No, instead, the passive acquiescence on that front perpetuates the problem and makes so many corporate leaders seem fundamentally sociopathic.
Pearlstein also pins much of the blame on the education corporate leaders received at the leading business schools, who certainly have helped perpetuate the myth. But equally culpable are the nation’s law schools. After all, how many lawyers do you know who would actively dispute the notion that corporations are required by law to maximize profits? A
s we pointed out last year, Prof. Lynn Stout (mentioned in passing by Pearlstein) published a series of articles puncturing this delusion, including one that meticulously decontructs the misleading presumption that the decision in “Dodge v. Ford” established the doctrine as a matter of well-settled law.
Apart from omitting the legal question, Perlstein leaves few stones unturned and gets all of them right, while showing how the question is connected to incendiary injustices such as outsized executive pay.
Finally, and no less usefully, Pearlstein also points to a few practical policies that would significantly reform the system without requiring that be entirely torn apart: He endorses a financial transactions tax (FTT) as a way to reduce speculation and suggests that the capital gains tax loophole (“carried interest rule”) favoring speculation over productive investment be closed. These are not new ideas, but linking them to the many destructive consequences of the myopic myth of shareholder value brings new urgency to their adoption.

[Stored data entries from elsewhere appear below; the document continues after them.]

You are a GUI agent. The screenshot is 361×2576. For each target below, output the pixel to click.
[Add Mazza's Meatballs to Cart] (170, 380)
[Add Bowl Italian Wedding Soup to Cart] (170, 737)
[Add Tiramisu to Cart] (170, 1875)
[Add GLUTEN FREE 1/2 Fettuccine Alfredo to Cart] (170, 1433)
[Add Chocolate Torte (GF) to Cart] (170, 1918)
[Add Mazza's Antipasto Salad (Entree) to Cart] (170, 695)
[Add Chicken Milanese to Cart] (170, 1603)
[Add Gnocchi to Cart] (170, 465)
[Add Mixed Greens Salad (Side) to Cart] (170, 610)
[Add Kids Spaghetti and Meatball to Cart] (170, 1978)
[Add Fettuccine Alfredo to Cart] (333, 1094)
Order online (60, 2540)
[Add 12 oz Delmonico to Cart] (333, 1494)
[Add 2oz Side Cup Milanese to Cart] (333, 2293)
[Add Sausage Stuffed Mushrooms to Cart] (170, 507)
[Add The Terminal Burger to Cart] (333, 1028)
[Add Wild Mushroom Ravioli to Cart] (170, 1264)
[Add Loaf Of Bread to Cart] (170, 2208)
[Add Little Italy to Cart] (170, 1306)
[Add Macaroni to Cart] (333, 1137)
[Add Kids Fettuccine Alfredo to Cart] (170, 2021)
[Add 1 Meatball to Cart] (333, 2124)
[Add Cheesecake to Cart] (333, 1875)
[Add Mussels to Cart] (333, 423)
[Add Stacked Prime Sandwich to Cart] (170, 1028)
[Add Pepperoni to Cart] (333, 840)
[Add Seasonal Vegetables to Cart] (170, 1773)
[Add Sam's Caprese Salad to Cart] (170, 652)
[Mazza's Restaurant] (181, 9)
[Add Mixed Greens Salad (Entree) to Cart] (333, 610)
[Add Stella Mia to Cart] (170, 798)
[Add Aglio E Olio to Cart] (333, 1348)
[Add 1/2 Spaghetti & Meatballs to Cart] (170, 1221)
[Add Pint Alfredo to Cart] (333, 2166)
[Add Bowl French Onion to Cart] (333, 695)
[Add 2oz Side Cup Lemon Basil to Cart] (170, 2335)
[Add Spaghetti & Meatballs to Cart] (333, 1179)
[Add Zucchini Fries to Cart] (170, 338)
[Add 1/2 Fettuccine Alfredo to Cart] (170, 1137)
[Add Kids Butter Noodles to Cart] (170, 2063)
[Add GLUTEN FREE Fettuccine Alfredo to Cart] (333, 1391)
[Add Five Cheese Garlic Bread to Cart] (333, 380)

But how? Pearlstein’s suggestion that employee discontent will ultimately drive these and other changes might be true, even if there’s little populist clamor for such measures as the FTT (apart from enlightened unions like National Nurses United).
Softening up the underbelly of the beast is equally important: CEOs must understand that getting behind these reforms is their civic duty: They will not only help shore up the broader legitimacy that corporations themselves have lost, but they’d better understand that the Occupy movement could be a faint harbinger of things to come, should they continue to shred the entire middle class.
But let’s face it: Most CEOs have no more sociological horse-sense than a Manhattan supermodel on a coke binge. Popular discontent is clearly necessary for far-reaching changes, but it will also take a well-organized movement for economic justice to drive such productive (and non-violent) changes into the system.
That’s why we have a lot of work to do to raise broader awareness of the importance of corporate reforms.